SaaStr recently published how they deployed 20+ agents to scale 8-figure revenue with single-digit headcount. That is exactly the kind of intelligence OTP structures and makes discoverable. But it was a blog post. Not structured. Not machine-readable. Not comparable across organizations. Not indexed by confidence level or evidence type.
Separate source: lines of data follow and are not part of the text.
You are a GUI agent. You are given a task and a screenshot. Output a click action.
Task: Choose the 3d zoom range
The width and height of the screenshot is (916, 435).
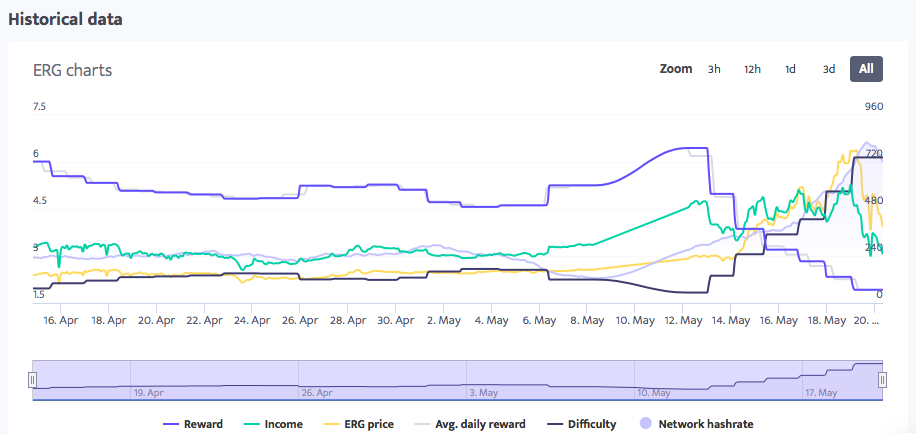[828, 69]
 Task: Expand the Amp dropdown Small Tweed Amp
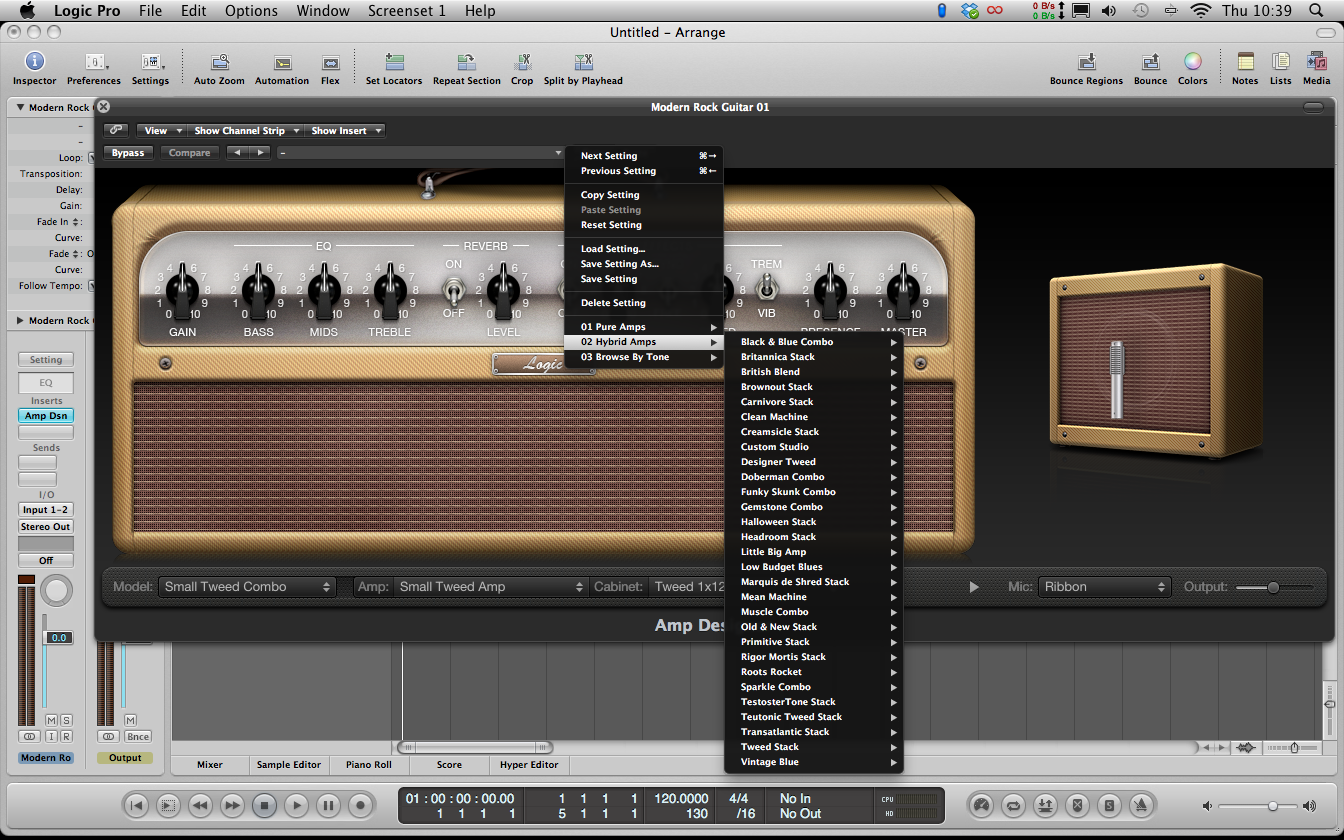[490, 587]
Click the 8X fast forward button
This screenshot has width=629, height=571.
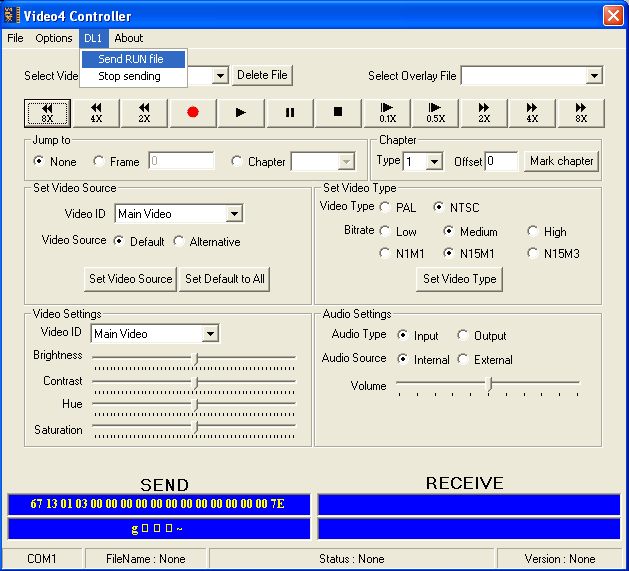580,112
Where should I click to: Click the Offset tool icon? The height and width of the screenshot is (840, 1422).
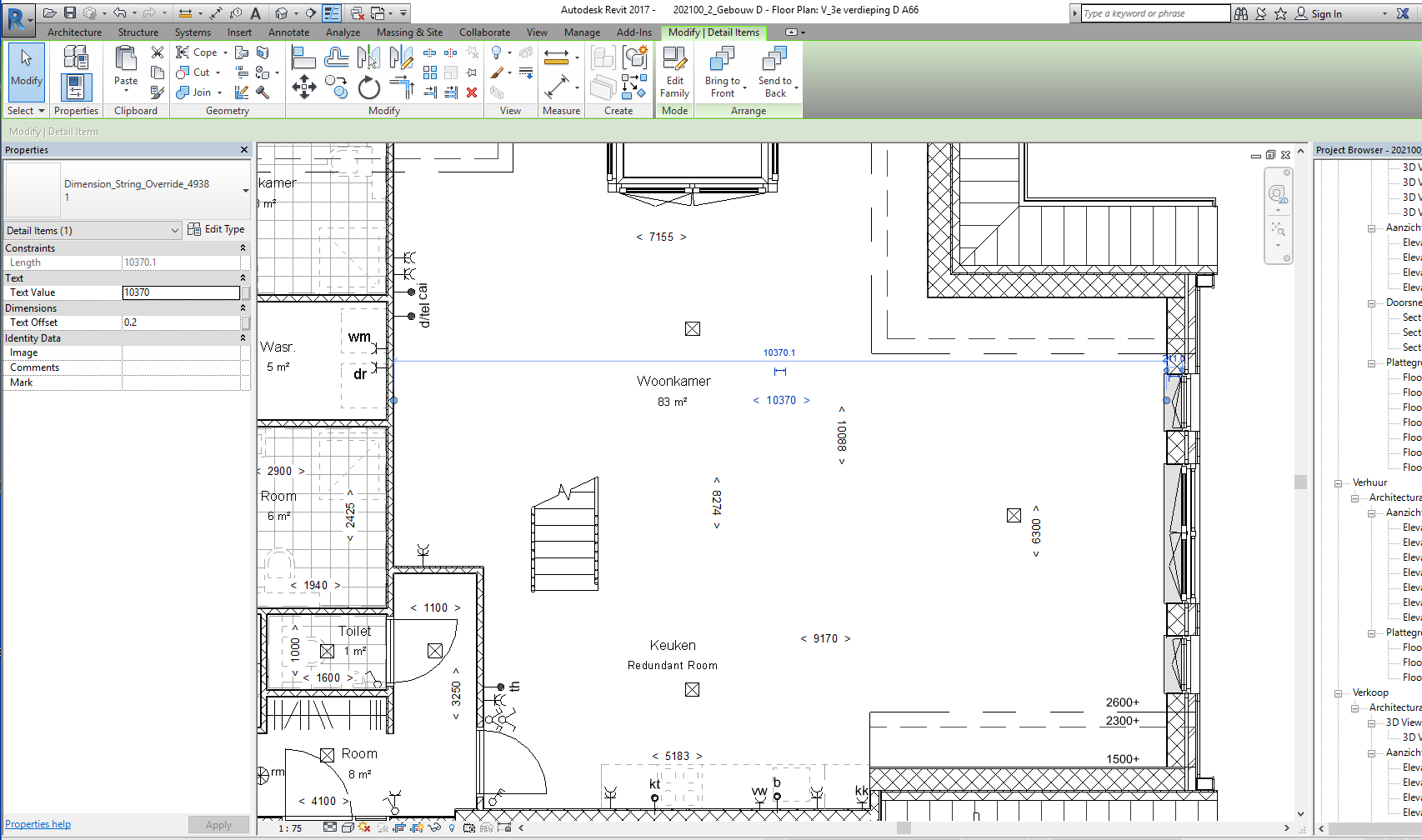(337, 57)
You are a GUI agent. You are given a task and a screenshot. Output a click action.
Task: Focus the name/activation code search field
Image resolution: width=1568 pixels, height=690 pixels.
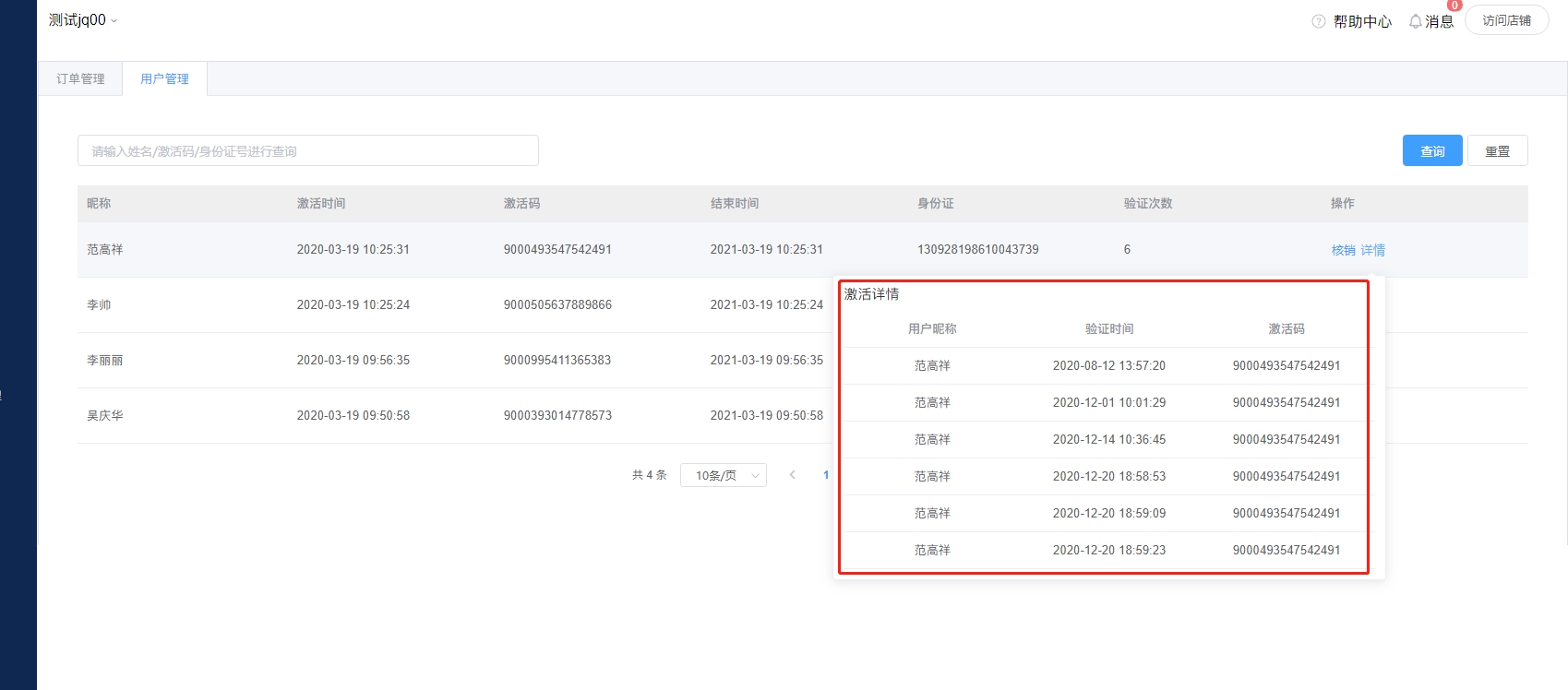pos(307,151)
The gap is real. The entire stack is being built from the bottom up: protocols, frameworks, platforms, governance, marketplaces. The organizational intelligence layer has been left for last.

OTP is building it now.

Quick Reference: OTP vs Everything

Platform What It Does Relationship to OTP
MCPConnects agents to toolsOTP sits above. OOS files document which MCP tools each agent uses.
A2AConnects agents to agentsOTP sits above. OOS files document how agent communication is structured.
AGENTS.mdTells agents about a codebaseClosest structural analog. AGENTS.md is for repos; OOS is for orgs.
LangGraphBuild stateful agent workflowsComplementary. Publish your LangGraph org design as an OOS.
CrewAIBuild role-based agent crewsComplementary. CrewAI builds the crew; OTP shares how the crew runs.
OpenAI Agents SDKBuild handoff-based agentsComplementary. Framework choice does not affect OOS value.
Salesforce AgentforceCRM-native agent platformComplementary. Publish your Agentforce org design as an OOS.
Dust.ttInternal agent OS for one orgRuntime vs. intelligence. Dust runs agents; OTP shares the design.
GPT StoreIndividual agent marketplaceDifferent unit. GPT Store sells agents; OTP shares operating systems.
Kore.ai / Agent 365Internal agent governanceComplementary. Governance is internal; OTP shares governance patterns externally.
Gas TownParallel coding agent orchestratorFactory floor vs. blueprint exchange.
MoltbookSocial network for AI agentsAgents talking vs. orgs learning.

Every tool in this table is building the infrastructure for AI agents to work. OTP is building the infrastructure for organizations to learn from each other about how to make AI agents work. The stack needs both.